Re: Frequent HTTP 500 server errors from search API

2009-02-18 Thread Pete Warden

I'm hitting the same 500 problem with complex queries. It's occasional
enough that I can live with it, but the big issue for me is that I'm
using the JSON interface and appear to get back HTML in the error
content. This doesn't allow me to do any error handling, as the

Re: Frequent HTTP 500 server errors from search API

2009-02-18 Thread Matt Sanford

Hi Nigel,

The HTTP 500 and HTTP 502 are different errors. A 502 is returned  
when there are no more mongrel processes available to handle your  
request, the dreaded Fail Whale. We've been adding more hardware to  
our search system to keep from having problems but we ran into a bug  
yesterday that threw tons of 502s.


The 500 is a different matter. From the queries you described I'm  
guessing these are query timeouts. We've optimized the system for the  
most common use which is 1-2 real words. Some queries take too long  
and we kill them rather than let them back the entire system up  
(causing 502s). When a query gets killed we return a 500. Since we've  
had some time to cache part of the information retries work more  
often, but since there are multiple machines that's not always the  
case. If you can provide me some real example queries that you're  
having trouble (m...@twitter.com) with I can confirm this but it seems  
like the most likely reason. The most commonly killed queries are for  
complex combinations of operators, or queries with multiple words that  
rarely ever appear together.


As for the firehose, we'll be updating the FAQ page (http://apiwiki.twitter.com/FAQ#Whenwillthefirehosebeready 
) as things change. We've been working on this in parallel with OAuth  
and are working on the final touches now.


Thanks;
  — Matt Sanford

On Feb 18, 2009, at 06:08 AM, nigel_spl...@yahoo.com wrote:



Hello,

We get frequent and seemingly-random HTTP 500 errors when calling the
search API.  Sometimes it's 500, sometimes 502.  It's definitely not
throttling, as we don't make that many calls and I know from reading
here that those errors have a specific message.

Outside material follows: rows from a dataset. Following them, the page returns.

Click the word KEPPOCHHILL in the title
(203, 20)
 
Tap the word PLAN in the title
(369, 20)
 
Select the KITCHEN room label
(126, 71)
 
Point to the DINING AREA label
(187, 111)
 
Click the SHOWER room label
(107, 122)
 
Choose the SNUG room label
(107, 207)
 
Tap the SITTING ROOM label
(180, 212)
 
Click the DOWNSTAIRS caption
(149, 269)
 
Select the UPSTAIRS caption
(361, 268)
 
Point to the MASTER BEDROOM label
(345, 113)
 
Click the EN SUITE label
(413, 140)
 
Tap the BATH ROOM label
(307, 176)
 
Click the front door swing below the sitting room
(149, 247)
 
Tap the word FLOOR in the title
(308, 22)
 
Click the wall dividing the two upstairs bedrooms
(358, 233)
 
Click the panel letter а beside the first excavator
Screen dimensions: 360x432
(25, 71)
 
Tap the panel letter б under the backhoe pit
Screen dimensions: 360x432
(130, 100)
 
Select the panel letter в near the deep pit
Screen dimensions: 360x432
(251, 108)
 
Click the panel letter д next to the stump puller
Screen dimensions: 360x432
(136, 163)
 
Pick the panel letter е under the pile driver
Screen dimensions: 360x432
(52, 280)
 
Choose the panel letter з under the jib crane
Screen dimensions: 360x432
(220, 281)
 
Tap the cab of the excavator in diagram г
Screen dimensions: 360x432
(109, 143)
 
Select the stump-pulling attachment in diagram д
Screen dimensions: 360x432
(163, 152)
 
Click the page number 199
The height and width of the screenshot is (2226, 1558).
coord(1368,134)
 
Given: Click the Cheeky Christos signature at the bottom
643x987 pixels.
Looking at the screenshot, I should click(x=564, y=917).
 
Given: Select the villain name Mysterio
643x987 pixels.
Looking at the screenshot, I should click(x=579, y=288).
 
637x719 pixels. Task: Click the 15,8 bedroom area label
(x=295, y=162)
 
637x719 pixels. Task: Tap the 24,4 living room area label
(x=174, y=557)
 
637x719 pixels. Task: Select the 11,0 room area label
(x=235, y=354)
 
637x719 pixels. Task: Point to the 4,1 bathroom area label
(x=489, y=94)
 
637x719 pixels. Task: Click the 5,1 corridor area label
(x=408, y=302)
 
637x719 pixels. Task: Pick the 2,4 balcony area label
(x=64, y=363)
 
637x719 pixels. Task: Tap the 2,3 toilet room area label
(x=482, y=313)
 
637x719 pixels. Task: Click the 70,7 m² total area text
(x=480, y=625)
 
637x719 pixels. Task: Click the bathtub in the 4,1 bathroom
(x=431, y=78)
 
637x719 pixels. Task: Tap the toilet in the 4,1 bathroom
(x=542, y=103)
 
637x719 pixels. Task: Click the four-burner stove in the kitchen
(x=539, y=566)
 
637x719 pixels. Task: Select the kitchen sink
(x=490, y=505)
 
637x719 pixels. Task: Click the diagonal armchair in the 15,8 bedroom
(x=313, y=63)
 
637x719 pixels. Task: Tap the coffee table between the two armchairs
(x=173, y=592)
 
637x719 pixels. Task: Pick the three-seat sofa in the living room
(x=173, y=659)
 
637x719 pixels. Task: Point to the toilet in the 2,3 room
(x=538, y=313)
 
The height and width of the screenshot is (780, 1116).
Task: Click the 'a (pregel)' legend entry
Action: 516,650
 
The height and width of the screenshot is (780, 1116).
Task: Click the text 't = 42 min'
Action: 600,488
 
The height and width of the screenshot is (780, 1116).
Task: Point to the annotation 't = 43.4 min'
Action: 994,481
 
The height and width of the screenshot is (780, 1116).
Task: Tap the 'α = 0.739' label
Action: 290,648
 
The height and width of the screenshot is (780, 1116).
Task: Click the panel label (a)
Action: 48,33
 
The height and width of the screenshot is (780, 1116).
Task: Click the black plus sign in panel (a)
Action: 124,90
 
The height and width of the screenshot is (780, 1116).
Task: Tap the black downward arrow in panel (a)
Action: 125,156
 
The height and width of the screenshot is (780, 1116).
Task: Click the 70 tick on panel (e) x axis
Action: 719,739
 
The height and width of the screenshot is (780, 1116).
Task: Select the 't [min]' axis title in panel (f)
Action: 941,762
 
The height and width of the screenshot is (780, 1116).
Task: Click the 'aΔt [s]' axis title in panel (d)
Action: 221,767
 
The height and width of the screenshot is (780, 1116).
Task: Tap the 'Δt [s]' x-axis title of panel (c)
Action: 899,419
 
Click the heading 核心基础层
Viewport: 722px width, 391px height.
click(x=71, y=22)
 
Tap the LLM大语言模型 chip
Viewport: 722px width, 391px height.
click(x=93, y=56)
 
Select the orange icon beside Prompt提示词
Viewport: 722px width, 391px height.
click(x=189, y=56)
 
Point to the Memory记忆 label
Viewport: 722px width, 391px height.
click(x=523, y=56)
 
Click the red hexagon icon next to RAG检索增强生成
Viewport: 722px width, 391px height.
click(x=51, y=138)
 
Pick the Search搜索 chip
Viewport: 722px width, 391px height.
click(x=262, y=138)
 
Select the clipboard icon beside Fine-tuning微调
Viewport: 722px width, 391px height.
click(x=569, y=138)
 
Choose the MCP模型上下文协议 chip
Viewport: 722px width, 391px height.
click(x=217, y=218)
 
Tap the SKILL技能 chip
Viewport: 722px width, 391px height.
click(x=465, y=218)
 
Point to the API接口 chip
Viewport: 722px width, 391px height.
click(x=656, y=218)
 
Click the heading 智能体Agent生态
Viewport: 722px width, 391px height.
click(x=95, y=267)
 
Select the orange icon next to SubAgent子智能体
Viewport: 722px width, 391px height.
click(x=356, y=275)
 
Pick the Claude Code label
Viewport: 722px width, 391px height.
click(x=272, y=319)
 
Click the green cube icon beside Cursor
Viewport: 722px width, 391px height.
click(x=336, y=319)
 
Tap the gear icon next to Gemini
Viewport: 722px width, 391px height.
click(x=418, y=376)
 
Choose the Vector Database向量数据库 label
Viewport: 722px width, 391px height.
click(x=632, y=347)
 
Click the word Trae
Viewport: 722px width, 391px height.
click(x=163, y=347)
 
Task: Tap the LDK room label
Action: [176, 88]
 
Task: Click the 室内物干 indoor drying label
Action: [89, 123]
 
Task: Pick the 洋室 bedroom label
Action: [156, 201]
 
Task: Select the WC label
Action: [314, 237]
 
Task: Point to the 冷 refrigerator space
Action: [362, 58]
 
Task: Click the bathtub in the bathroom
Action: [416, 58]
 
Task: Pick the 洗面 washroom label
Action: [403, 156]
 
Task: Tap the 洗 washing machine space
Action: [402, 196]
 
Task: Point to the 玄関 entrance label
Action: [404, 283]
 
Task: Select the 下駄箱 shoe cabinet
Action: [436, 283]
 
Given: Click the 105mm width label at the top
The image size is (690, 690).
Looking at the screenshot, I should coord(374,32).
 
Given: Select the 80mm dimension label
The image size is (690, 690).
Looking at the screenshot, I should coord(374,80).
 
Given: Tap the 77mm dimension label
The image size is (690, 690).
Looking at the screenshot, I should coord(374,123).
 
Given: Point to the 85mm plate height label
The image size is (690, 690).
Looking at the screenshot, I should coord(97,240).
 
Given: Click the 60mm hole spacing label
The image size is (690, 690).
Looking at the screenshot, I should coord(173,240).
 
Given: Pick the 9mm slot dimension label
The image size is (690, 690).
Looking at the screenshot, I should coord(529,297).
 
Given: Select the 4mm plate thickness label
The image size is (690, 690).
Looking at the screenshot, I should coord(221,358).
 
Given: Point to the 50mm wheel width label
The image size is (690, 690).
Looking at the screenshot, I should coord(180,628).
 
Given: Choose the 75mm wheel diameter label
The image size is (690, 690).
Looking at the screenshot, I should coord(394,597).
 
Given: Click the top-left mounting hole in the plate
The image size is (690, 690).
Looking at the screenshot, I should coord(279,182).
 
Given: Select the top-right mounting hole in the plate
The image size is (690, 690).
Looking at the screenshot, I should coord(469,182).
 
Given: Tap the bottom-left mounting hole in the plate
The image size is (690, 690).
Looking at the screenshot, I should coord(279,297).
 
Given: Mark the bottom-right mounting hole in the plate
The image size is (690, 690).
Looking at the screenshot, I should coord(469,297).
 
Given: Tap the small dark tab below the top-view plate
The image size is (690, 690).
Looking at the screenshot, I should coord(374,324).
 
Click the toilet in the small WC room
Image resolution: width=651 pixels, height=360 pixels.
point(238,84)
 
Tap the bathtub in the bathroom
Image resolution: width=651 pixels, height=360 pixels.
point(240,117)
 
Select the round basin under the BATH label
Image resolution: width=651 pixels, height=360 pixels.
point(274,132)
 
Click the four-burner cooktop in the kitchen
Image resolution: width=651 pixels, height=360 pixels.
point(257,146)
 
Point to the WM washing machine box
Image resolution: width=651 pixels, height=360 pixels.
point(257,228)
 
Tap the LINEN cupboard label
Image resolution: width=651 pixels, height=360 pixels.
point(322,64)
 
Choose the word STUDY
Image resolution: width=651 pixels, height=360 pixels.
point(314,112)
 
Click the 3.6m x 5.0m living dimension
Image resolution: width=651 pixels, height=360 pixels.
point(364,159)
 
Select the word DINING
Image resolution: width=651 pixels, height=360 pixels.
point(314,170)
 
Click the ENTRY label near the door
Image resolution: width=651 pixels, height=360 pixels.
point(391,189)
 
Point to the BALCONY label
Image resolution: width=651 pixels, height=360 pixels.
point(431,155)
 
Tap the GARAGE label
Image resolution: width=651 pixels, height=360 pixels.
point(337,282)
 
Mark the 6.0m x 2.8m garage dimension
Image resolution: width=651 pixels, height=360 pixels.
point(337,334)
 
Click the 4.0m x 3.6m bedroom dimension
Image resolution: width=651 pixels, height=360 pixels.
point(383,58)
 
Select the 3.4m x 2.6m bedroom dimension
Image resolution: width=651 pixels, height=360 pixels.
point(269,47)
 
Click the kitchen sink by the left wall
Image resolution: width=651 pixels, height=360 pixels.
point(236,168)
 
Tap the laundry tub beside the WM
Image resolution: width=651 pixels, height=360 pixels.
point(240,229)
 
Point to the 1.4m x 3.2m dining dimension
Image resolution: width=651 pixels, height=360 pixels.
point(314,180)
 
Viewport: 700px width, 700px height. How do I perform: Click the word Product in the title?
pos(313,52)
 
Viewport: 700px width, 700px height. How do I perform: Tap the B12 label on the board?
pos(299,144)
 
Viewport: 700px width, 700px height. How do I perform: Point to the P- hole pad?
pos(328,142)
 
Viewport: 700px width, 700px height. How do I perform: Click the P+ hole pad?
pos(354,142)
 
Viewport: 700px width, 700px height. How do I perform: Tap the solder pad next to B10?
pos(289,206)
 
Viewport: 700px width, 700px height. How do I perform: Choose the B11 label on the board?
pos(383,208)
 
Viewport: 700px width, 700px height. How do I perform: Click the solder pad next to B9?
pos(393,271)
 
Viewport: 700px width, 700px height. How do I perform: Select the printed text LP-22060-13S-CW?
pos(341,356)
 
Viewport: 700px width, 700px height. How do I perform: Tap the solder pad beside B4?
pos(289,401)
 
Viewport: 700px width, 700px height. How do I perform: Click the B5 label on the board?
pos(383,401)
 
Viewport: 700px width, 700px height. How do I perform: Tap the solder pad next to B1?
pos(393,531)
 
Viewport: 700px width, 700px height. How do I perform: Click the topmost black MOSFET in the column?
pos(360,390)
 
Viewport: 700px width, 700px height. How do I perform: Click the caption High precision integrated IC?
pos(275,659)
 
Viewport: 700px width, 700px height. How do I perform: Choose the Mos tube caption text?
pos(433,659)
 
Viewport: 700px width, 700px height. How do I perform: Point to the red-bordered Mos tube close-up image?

I've tried without success to find particular searches, times of day,
etc. that are more or less likely to fail.  Eventually I wrote a
little program that generates random three-letter nonsense words and
calls the search API with wget for each one.  Out of 100 different
search terms, usually there are 3-10 failures.  If I try the same
search terms again, sometimes the ones that failed will now work, and
vice versa.  This behavior is similar to what we see in our production
code, which is completely different but also fails randomly and fairly
frequently.

Any ideas?  We'd love to get a solution, since even with retry
policies the errors are frequent enough to really hinder our ability
to get search results.

On a related note, is there any news on availability of the content
firehose?  Last I remember reading, it was going to be made available
to "trusted partners" at the end of January or beginning of February.
Our ideal solution would be to have access to the firehose so we can
index and search the content on our side.

Thanks!




Frequent HTTP 500 server errors from search API

2009-02-18 Thread nigel_spl...@yahoo.com

Hello,

We get frequent and seemingly-random HTTP 500 errors when calling the
search API.  Sometimes it's 500, sometimes 502.  It's definitely not
throttling, as we don't make that many calls and I know from reading
here that those errors have a specific message.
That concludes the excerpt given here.